Es interesante ver la tormenta desde la perspectiva de Trace, para él la tormenta es su realidad, no hay nada más. Los relámpagos, los rayos, los árboles moviéndose, la lluvia cayendo encima de él es todo lo que entiende ahora, no verá otra realidad más que la tormenta.

Lo que Trace no sabe, es que yo como su padre haría lo que fuera para llevarlo a casa bien. Es en este momento que grita con todas sus fuerzas al pensar en su soledad y en su miedo. Me detengo y lo bajo del canguro, lo pongo cerca de mi pecho, coloco mis brazos a su alrededor y lo sostengo tan fuerte cerca de mi corazón.

Al regreso de nuestro paseo, todo el tiempo me inclino hacia él y le susurró en su oído una y otra vez, vamos a lograrlo, papá conoce el camino a casa. Y a través en la tormenta lo llevo a casa muy apretado a mi pecho susurrando.

Dios no me cuida

Imagínense unos años más tarde, Trace está en terapia o algo así y saca este recuerdo reprimido del paseo,  irá verme y dirá: papá por qué me dejaste pasar por eso, tengo tantas cosas feas dentro. Pensé que me amabas, por qué me dejaste pasar por esa tormenta, por qué no me protegiste, yo me sentía  terrible. Porque para mí ese paseo fue uno de los momentos más profundos e íntimos de mi vida con mi hijo.

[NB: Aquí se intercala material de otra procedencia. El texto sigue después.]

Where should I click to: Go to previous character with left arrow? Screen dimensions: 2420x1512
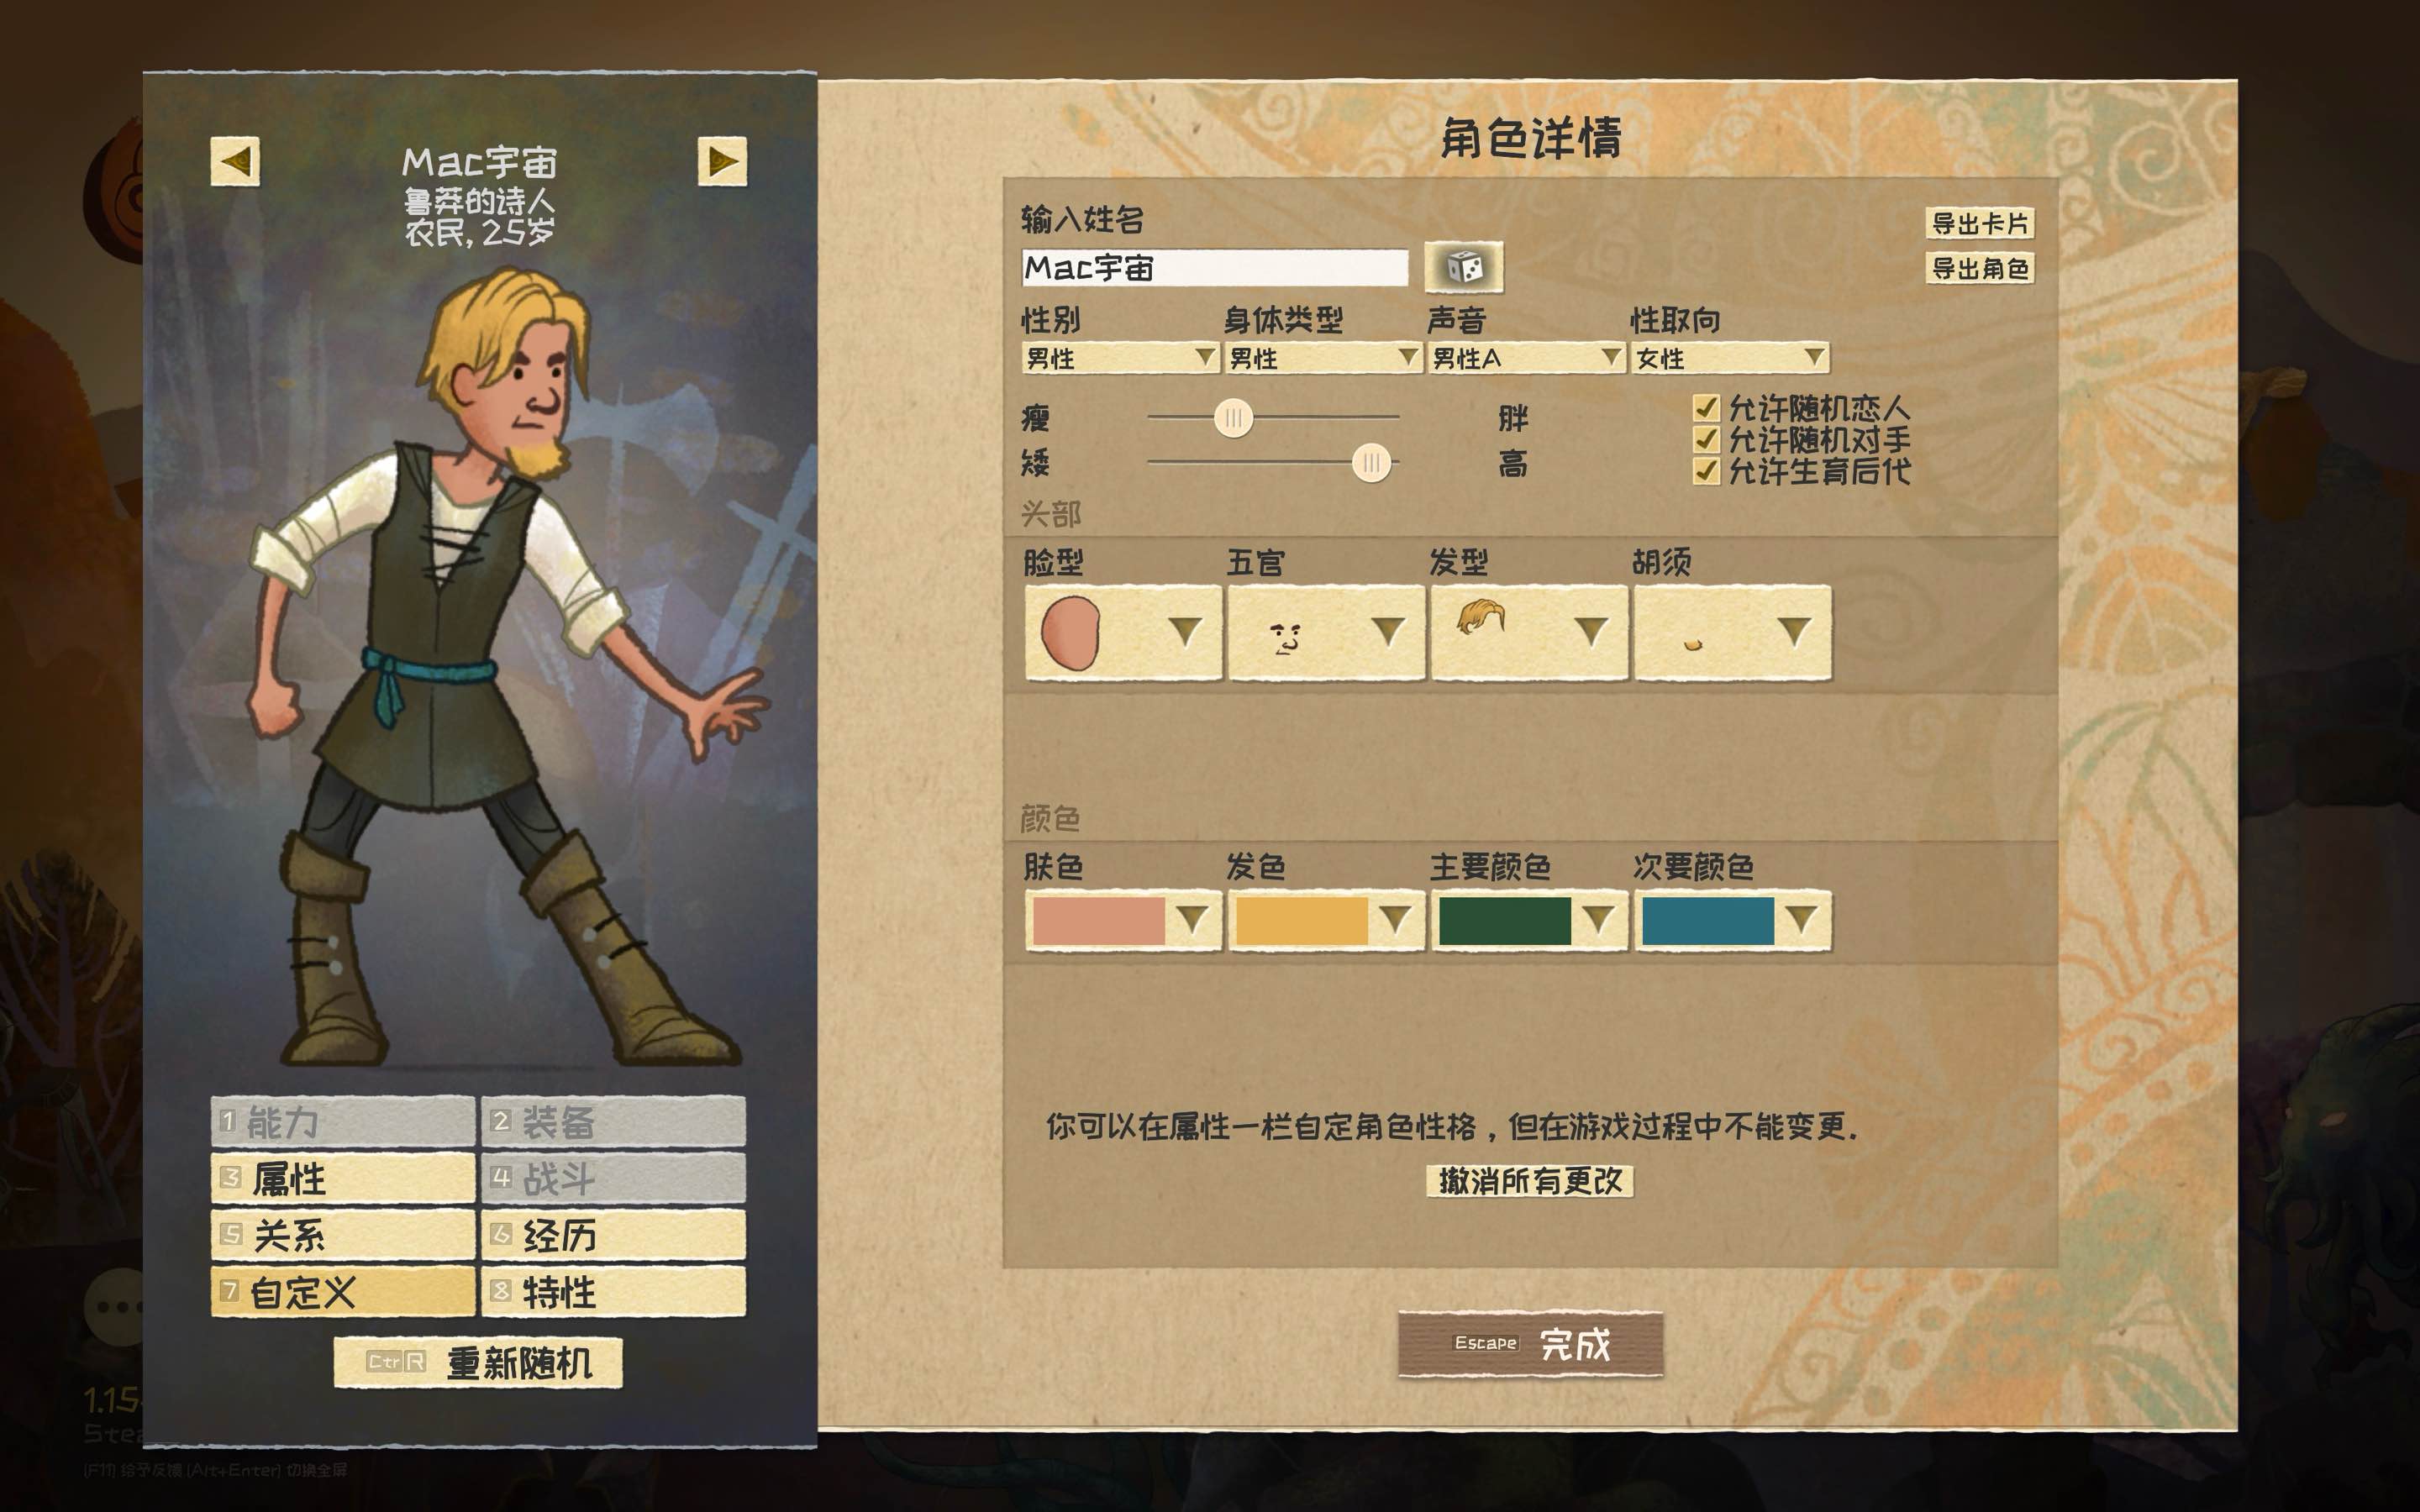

Y te preguntarás si en verdad Dios te ama. Si Dios en verdad estuviera ahí no me hubiera dejado pasar por eso. Tal vez Dios está diciendo: no tienes que entender que tuve que sostenerte fuerte,  que te susurre una y otra vez como dicen las escrituras en el libro de Deuteronomio capítulo 1. Que Dios le recuerda a su pueblo lo bueno que ha sido con ellos les dice: recuerden, yo los cargué como un padre carga a su hijo.

Y ahora comprendes que cuando estás atormentado, perdido, herido y confundido. Entiendes que puedes exclamar y el creador del universo te sacará de tu cangurera y te abrazara fuerte contra su pecho. Comprendiendo que Dios pondrá sus brazos eternamente a tu alrededor y podrás oírlo susurrar:  Conozco el camino a casa.